Dial-up port on laptop and FXO

Hello,

Can the dial-up port available on (old) laptops be considered as a true FXO port (cf for instance 3cx.com/PBX/FXS-FXO.html)?
If yes, (how) can Asterisk manage this port the same way than dedicated FXO ports on external devices, for routing from SIP to PSTN.
My plan is to install Asterisk on one such laptop , so that all calls from registered SIP users be routed to PSTN via the dial-up port connected to one of FXS ports of my ADSL box (which will route back to VoIP , but with private parameters/protocol not available).
Is this idea completely crazy?
Thank you for any suggestion
Best regards

As far as I know the driver support for general voice modems has been withdrawn, even if Linux did support the specific ones on the laptop. In any case, software solutions to the problem of echo cancellation tend to be a long way behind hardware ones.

I’m assuming that there is direct software access to the codecs on the port, and to the loop state information and that the programming model for accessing these has been made public. A self contained, hardware implementation, of a pure modem, would not be usable at all, but cheaper WinModems don’t actually have any modem hardware.

Hello,
Thank you for your reply.
I’m just ignorant on telephony, so be indulgent with me, but it was possible at former time to use a PC/laptop as a phone, using a SW dialer, so I expect the problem of echo cancellation be solved to some extent.

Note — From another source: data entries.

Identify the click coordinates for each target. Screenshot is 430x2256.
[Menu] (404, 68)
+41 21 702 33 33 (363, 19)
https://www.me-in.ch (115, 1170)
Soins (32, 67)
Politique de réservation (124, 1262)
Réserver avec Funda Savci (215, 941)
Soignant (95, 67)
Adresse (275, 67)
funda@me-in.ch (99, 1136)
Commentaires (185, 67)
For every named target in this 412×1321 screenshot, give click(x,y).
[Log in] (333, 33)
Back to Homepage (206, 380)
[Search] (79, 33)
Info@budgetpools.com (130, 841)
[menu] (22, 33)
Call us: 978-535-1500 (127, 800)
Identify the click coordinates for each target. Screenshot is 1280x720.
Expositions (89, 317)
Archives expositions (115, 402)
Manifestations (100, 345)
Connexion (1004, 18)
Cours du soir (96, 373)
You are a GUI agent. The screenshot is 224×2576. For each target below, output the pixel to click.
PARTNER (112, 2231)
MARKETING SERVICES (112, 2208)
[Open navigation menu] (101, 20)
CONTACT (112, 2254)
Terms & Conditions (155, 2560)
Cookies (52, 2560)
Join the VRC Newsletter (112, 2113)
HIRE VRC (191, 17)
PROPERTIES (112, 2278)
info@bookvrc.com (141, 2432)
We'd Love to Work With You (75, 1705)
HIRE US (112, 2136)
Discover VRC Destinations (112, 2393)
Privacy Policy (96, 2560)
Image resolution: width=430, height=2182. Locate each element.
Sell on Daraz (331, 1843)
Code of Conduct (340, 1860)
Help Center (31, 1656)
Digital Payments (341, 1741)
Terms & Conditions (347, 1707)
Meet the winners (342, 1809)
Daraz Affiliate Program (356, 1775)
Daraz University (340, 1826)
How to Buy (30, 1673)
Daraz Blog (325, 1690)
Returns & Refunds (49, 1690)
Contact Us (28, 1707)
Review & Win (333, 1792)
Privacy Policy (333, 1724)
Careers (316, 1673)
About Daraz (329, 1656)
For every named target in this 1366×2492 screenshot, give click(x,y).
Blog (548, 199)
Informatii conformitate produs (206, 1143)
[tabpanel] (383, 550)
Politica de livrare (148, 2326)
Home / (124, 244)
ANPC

But I understand that even if formally, my idea should be feasible, as nothing is ready in Asterisk for that, I should better forget it. Too bad, no rebirth for my old laptop!
Best regards

If it had voice “modem” capabilities, you would have been using it directly on an analogue, line, so there would be relatively low round trip delay, and echo suppression would not be needed. Once you involve VoIP, the delays are such that echo can be very distracting.